▶ [TASK PROMPT] Within these entries, how many lines contain the word "computer"? Answer with the number alone.

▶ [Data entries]

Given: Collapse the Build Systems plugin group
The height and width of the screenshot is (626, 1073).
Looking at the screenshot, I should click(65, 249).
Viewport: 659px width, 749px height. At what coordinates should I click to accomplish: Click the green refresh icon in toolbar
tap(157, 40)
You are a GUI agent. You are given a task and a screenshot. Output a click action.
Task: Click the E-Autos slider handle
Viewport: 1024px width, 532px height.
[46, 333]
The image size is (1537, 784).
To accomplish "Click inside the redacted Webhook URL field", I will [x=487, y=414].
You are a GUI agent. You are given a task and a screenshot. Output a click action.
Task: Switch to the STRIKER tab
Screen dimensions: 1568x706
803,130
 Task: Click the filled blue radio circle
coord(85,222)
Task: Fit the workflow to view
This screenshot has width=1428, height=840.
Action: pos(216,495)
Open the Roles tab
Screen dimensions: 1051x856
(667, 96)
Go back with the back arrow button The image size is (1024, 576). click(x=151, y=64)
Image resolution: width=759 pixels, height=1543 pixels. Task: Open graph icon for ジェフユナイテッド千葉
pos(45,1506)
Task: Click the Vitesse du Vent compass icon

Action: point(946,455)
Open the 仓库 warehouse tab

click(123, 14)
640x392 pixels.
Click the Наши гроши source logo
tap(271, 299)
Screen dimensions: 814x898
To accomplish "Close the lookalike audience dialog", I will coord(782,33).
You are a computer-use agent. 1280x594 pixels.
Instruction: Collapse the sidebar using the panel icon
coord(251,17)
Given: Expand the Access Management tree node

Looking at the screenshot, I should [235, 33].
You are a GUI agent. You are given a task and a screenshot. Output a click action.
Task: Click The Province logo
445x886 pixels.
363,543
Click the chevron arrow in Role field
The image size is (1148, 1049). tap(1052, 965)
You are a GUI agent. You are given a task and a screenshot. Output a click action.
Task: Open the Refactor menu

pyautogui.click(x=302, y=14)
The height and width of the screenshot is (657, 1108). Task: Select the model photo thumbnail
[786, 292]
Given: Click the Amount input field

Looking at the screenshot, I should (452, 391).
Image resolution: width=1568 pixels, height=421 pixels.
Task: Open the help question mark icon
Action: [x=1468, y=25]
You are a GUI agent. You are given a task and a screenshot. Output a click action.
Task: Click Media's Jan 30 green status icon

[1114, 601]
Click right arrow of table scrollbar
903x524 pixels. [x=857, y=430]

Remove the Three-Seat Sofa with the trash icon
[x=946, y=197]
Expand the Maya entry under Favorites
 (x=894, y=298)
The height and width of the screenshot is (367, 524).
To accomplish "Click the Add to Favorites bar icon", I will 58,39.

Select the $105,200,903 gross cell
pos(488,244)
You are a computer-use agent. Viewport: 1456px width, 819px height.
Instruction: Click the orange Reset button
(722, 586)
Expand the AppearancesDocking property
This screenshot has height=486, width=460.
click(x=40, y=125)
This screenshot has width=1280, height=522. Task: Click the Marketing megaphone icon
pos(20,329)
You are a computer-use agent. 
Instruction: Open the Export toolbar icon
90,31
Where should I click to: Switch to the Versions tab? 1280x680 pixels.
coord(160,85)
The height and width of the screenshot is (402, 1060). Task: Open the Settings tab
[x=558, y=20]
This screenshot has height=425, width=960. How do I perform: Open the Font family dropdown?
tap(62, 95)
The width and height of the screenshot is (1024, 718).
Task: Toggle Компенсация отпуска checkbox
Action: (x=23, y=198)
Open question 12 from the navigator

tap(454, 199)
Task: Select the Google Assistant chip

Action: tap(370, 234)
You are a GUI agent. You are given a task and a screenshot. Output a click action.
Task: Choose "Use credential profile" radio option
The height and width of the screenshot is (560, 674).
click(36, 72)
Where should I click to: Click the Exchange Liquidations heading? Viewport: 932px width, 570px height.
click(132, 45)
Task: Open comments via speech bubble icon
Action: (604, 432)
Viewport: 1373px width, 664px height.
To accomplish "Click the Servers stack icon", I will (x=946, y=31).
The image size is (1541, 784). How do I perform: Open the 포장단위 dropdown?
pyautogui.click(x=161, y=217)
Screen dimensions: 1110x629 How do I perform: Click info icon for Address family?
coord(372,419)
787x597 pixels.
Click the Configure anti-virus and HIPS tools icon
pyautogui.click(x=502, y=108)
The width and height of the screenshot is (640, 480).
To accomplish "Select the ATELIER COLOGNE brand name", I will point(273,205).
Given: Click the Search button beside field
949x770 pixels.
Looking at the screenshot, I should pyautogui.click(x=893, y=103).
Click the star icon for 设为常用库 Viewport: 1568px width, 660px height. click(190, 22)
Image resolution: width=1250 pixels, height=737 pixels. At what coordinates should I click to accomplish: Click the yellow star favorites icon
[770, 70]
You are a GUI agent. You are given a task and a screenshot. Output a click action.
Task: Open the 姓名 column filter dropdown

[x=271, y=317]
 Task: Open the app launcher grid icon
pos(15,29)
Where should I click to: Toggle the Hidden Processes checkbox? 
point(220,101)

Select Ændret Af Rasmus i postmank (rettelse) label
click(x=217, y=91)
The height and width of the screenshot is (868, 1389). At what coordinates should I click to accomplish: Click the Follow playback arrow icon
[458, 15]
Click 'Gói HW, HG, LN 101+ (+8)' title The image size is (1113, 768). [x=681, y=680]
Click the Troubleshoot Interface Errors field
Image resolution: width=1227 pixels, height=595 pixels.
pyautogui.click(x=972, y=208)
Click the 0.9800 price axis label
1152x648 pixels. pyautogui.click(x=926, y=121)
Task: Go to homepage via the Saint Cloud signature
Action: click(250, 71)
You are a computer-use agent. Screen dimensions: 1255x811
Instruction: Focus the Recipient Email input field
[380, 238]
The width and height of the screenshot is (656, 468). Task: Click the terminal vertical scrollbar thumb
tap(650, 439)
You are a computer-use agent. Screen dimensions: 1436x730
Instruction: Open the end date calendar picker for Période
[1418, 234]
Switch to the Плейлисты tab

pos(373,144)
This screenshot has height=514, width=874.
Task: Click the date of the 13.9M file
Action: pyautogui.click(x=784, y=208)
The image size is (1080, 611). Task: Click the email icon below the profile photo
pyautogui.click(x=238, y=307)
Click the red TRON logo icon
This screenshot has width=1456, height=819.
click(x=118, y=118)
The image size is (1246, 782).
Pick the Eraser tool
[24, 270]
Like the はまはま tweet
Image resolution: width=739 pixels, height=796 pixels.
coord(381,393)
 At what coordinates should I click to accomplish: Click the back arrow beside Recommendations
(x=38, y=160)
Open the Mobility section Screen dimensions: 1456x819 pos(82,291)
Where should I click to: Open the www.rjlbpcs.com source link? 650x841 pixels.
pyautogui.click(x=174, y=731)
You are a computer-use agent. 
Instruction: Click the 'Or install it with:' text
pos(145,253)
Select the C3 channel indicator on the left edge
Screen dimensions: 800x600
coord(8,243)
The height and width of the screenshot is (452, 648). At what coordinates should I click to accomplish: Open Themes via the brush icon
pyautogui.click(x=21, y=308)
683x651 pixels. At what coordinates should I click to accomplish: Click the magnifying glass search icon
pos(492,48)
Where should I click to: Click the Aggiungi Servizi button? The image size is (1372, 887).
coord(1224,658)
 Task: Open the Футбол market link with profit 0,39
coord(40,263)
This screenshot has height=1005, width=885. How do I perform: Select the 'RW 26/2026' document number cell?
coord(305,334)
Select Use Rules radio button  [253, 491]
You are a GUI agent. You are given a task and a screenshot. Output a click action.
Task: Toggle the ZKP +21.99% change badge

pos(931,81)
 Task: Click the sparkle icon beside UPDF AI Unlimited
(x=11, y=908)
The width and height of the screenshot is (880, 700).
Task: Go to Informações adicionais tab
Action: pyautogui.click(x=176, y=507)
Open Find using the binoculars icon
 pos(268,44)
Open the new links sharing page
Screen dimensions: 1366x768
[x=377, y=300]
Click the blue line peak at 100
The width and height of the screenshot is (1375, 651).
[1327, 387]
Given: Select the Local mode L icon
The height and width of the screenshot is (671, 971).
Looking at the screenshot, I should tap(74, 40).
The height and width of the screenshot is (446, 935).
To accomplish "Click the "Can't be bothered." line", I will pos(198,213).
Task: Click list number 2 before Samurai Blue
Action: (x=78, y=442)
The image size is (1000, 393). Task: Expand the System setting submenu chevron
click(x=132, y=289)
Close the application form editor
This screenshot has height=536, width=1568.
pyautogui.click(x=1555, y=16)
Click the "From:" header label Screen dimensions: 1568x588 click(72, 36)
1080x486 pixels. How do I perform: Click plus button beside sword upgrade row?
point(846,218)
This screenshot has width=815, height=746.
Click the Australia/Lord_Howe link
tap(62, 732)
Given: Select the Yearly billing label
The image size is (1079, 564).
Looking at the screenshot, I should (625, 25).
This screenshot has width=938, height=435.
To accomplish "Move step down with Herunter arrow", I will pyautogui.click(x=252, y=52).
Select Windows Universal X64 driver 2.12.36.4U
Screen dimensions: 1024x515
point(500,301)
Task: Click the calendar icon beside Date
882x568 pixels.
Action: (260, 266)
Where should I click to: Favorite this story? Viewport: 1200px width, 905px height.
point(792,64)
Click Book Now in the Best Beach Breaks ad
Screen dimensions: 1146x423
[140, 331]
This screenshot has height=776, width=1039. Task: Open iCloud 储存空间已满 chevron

▶ [WORKED SOLUTION] 6